骨太方針2019を読む(社会保障)④

2019/06/26

(ⅱ)生活習慣病・慢性腎臓病・認知症・介護予防への重点的取組
糖尿病などの生活習慣病や慢性腎臓病の予防・重症化予防を推進する。

「予防」・「重症化予防」が向う数年の最重点テーマになりそうだ。特に慢性腎臓病では、維持透析に多大な費用を要する上、患者自身のQOLが悪い。根気の要る取組みになるとは思うが、医療者、患者の双方が協力しなければならない。
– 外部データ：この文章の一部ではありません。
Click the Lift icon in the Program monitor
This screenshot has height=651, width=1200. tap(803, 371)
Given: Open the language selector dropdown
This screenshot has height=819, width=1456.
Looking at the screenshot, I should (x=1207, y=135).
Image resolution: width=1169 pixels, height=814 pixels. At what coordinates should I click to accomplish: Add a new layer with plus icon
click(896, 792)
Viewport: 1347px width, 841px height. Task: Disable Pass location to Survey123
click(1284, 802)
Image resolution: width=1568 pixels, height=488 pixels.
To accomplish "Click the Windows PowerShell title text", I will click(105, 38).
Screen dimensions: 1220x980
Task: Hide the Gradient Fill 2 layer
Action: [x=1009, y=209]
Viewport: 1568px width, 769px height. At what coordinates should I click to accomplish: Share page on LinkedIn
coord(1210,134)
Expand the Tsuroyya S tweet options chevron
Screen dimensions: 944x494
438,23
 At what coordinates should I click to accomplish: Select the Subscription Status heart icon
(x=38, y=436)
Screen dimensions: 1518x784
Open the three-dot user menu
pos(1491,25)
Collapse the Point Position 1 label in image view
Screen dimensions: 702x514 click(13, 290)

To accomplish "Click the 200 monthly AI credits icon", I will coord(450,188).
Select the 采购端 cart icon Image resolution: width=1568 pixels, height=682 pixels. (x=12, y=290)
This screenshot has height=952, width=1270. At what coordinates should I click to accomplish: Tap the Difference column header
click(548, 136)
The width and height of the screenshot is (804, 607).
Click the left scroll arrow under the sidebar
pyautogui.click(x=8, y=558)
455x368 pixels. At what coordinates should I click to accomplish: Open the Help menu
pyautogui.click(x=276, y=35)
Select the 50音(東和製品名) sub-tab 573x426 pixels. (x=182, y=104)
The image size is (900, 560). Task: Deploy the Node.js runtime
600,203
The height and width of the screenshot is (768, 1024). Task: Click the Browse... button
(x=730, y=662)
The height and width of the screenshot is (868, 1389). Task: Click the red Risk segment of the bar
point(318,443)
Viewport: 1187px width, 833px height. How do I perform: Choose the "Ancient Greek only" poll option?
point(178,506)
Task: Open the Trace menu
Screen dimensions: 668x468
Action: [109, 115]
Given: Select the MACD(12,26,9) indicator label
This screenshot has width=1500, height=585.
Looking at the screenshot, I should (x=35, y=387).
特定健診・特定保健指導について、地域の医師会等と連携するモデルを全国展開しつつ、実施率向上を目指し、2023年度までに特定健診70%、特定保健指導45%の達成を実現する。保険者努力支援制度において加減算双方向での評価指標の導入などメリハリを強化するとともにその抜本的強化を図る。がん検診受診率の向上のため、職域におけるがん検診実施状況の把握方法を確立するとともに、がん検診と特定健診の一体的実施等に取り組む。受診率や有効性の向上のためのリスクに応じたがん検診の在り方について検討する。特に働き盛りの40~50歳代の特定健診・がん検診受診率の向上に向けて、40歳代に脳血管疾患や乳がんの罹患率が急上昇すること等についての特定健診対象者への注意喚起と受診促進(例えば、がん検診と特定健診の一体的実施等によるアクセシビリティの向上、40歳時をターゲットとした効果的な受診勧奨などナッジの活用、40歳時の健診・検診の無料・低額化等)、新たな技術を活用した血液検査など負荷の低い健診に向けた健診内容の見直し・簡素化等について総合的に取り組む。

日本人は予防への意識が著しく低い。そのため、疾患の早期発見に必要な健診・検診についても軽んじる傾向にある。私もその一人だ。予防、早期発見への取組みは恐怖心によってのみ惹起されるのではないだろうか。糖尿病になったら〇〇〇、癌になったら〇〇〇、の〇〇〇を穴埋めできる人はどれだけいるだろうか。かなり少ないに違いない。